Sat, 05/23/2020 - 15:37
On Saturday, Gov. Andrew M. Cuomo gave his press briefing "from home" in a room of the New York State Executive Mansion in Albany.

On Saturday, Gov. Andrew M. Cuomo and Suffolk County Executive Steve Bellone announced Long Island will likely begin phase one of reopening the economy on Wednesday as long as current trends continue in the slowdown of Covid-19.

"The progress is continuing. . . . That is great news," Mr. Bellone said. "People are ready to hit that phase one, get back, and do this safely."

The number of deaths on Long Island is dropping, Governor Cuomo said. "We also have to get the tracing online, but at this rate we could open by Wednesday if the number of deaths continues to decline and we get that tracing up."  

Hospital capacity is at 67 percent, below the 70 percent limit on occupancy, and intensive care unit capacity is at 62 percent, well below the threshold. The remaining criteria to be met are the 14-day decline in hospital deaths or a rolling average of five or fewer, and the contact tracing component. It is unclear how many new tracers have been hired since the first 230 were in place. "We will have over 1,000 trained by Wednesday, when we need to meet this metric," Mr. Bellone said. "Tracing will not prevent us from reopening."

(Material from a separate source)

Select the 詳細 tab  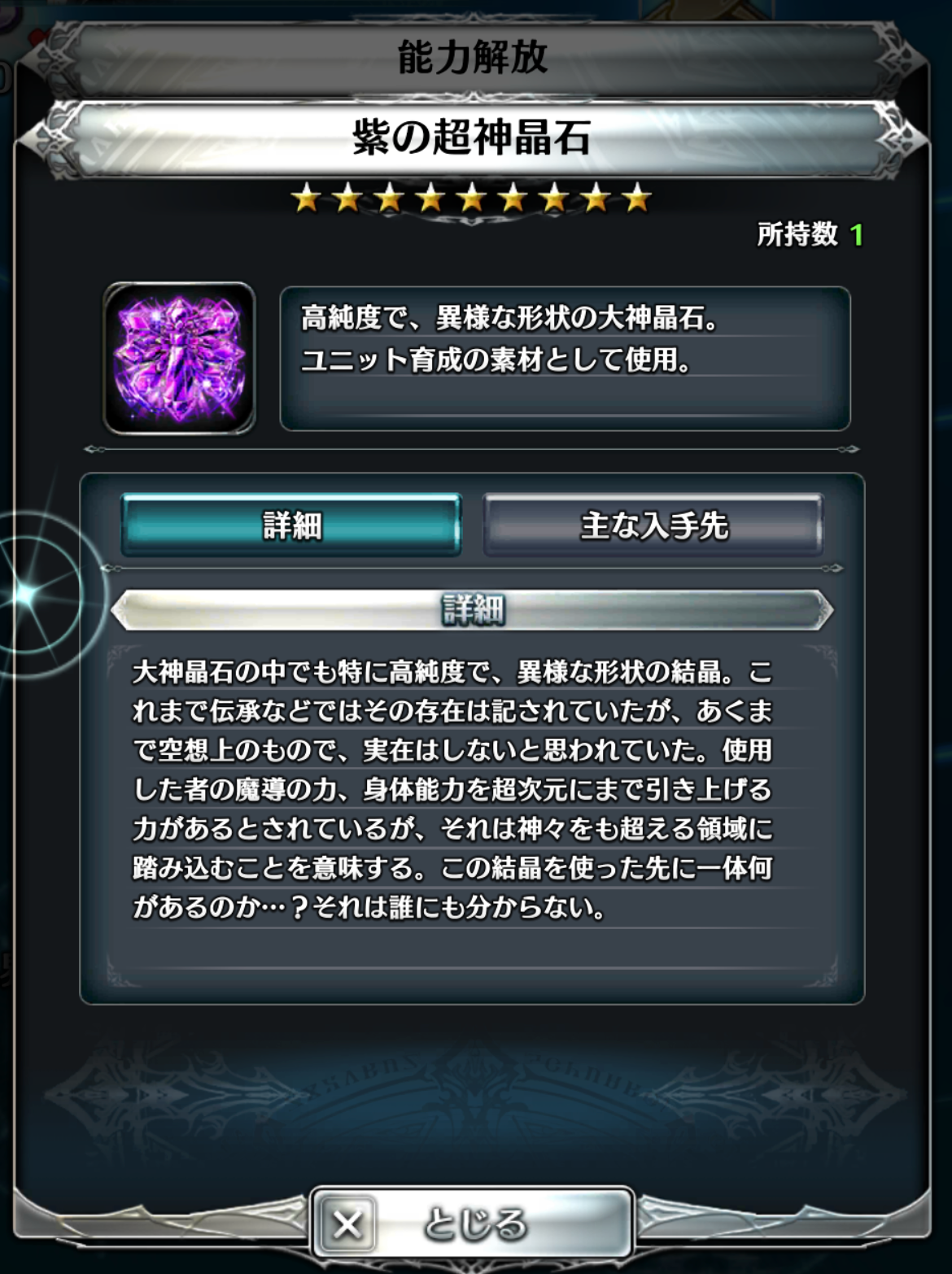click(291, 526)
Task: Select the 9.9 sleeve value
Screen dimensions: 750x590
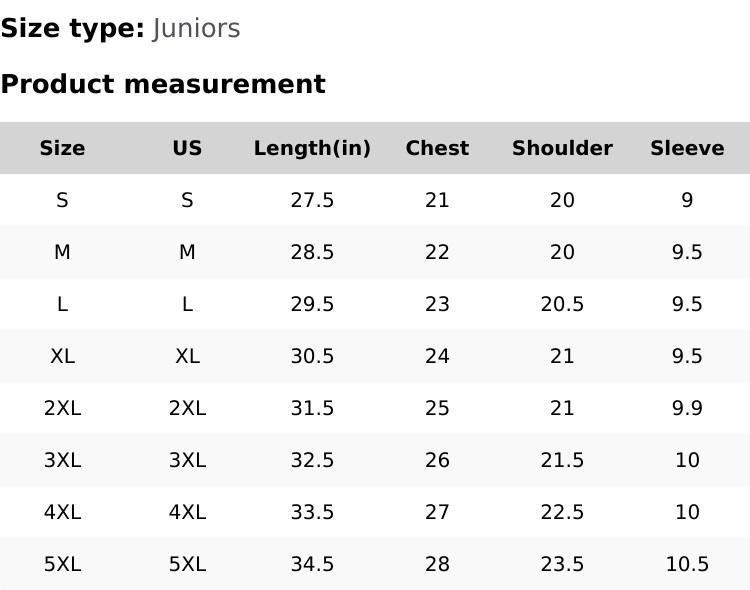Action: pyautogui.click(x=687, y=408)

Late Friday, Governor Cuomo signed an executive order allowing small, general gatherings to resume immediately — up to 10 people — in addition to the religious gatherings and Memorial Day ceremonies that he previously permitted.

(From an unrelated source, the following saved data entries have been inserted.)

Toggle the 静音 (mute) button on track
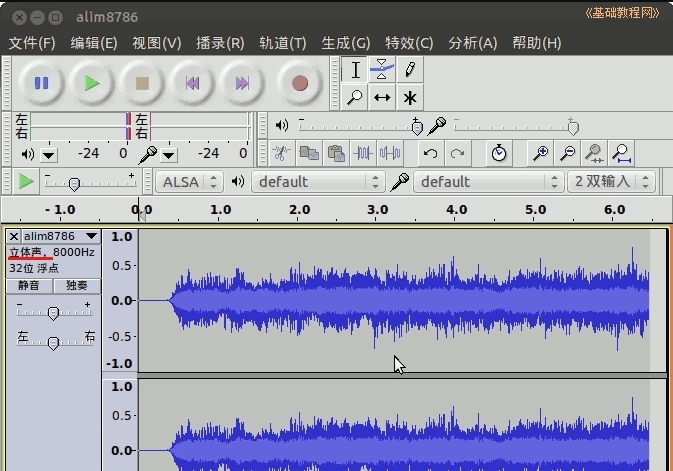 pyautogui.click(x=29, y=285)
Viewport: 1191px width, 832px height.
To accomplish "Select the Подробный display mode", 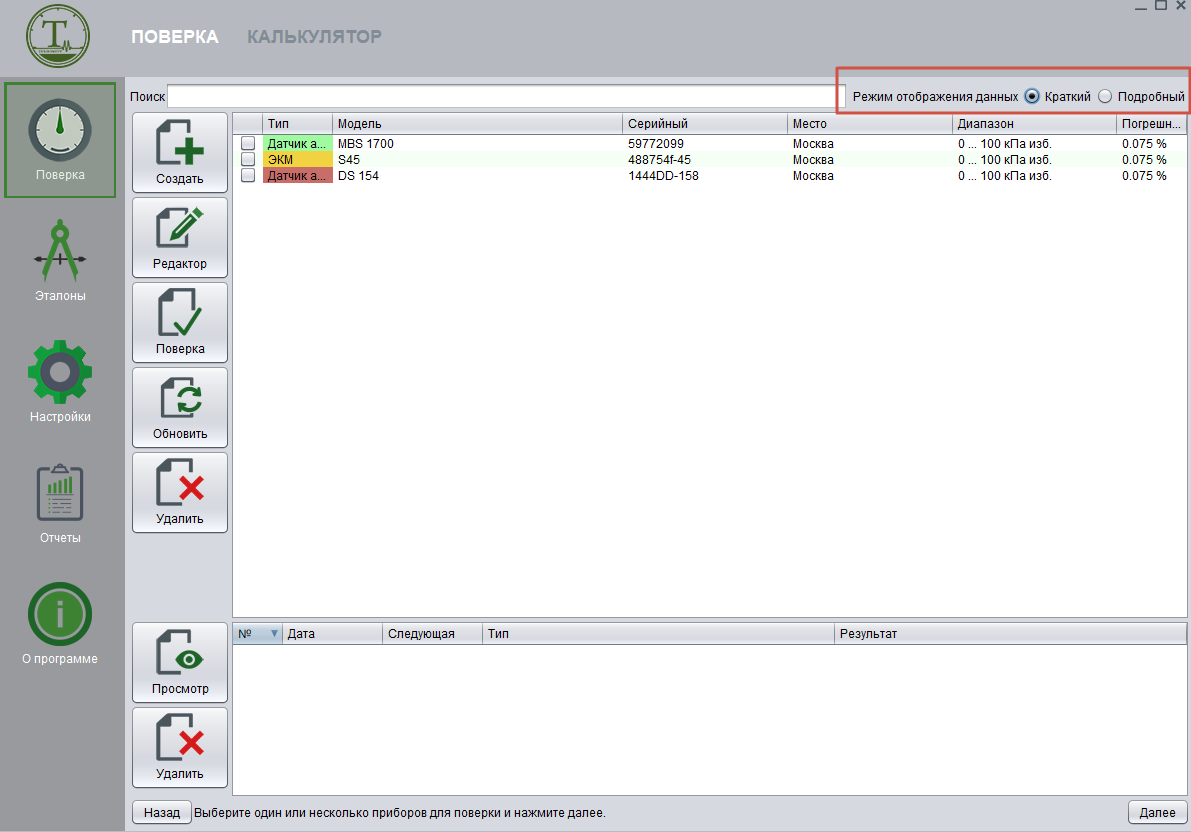I will click(1105, 97).
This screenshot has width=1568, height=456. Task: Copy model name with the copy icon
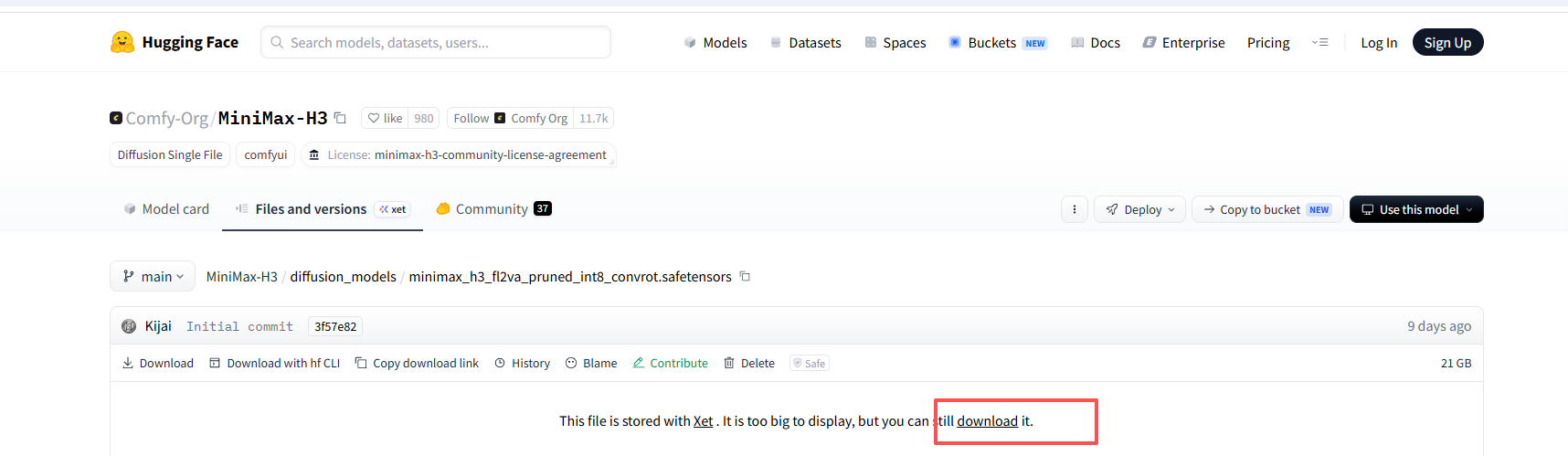[x=340, y=118]
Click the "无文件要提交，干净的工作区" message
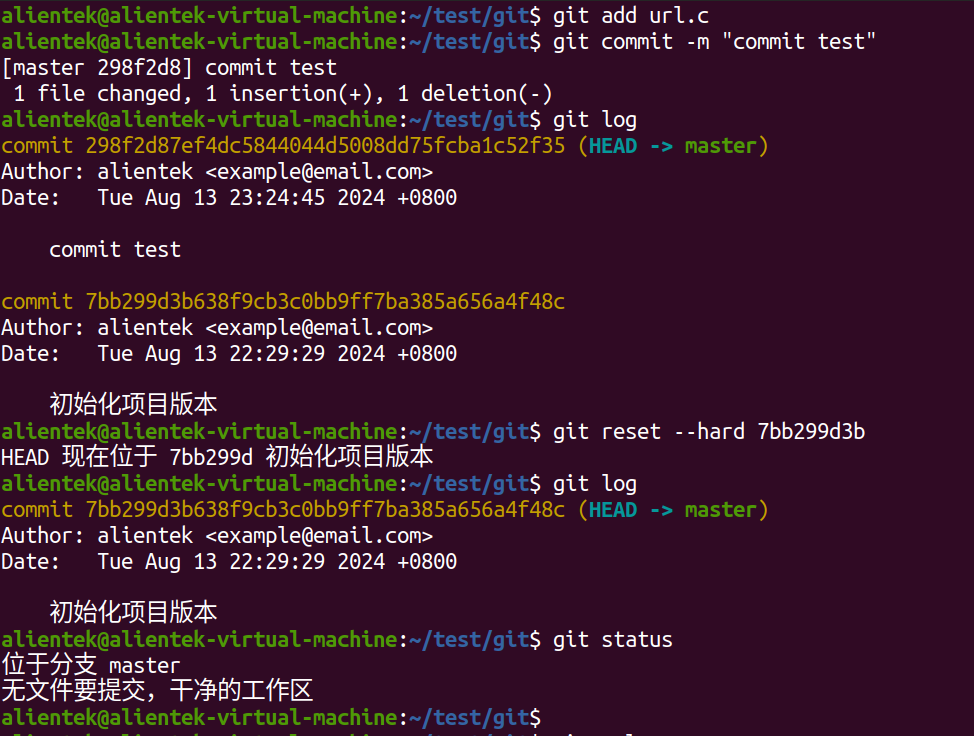Viewport: 974px width, 736px height. [x=157, y=691]
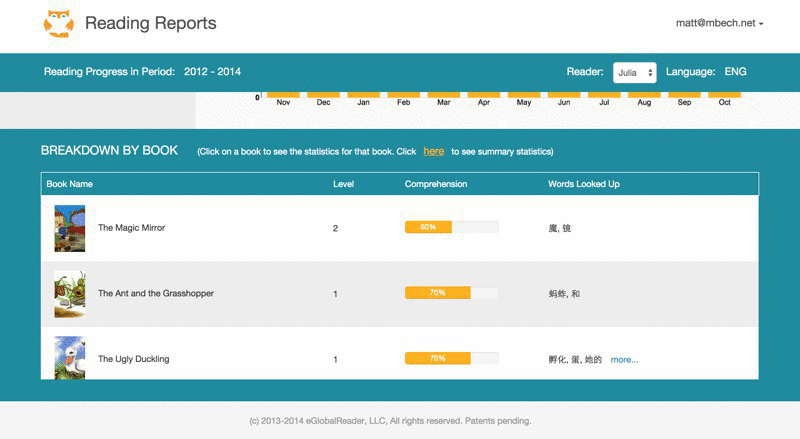Expand the Reader dropdown showing Julia
The image size is (800, 439).
pyautogui.click(x=634, y=72)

Mr. Bellone's official count of confirmed Covid-19 cases in Suffolk County was 38,802, not including tests positive for antibodies. There is a discrepancy between the public case map and his confirmed numbers, he acknowledged Saturday.

There are now 1,822 Covid-19 deaths.

Mr. Bellone also acknowledged there are more people coming into the county as renters and that it has the potential to alter the numbers. He said people must continue to practice social distancing and wear masks in public when they cannot stay at least six feet away from others.

"It is people not following that guidance . . . that will ultimately set us back in the progress we're making," he said.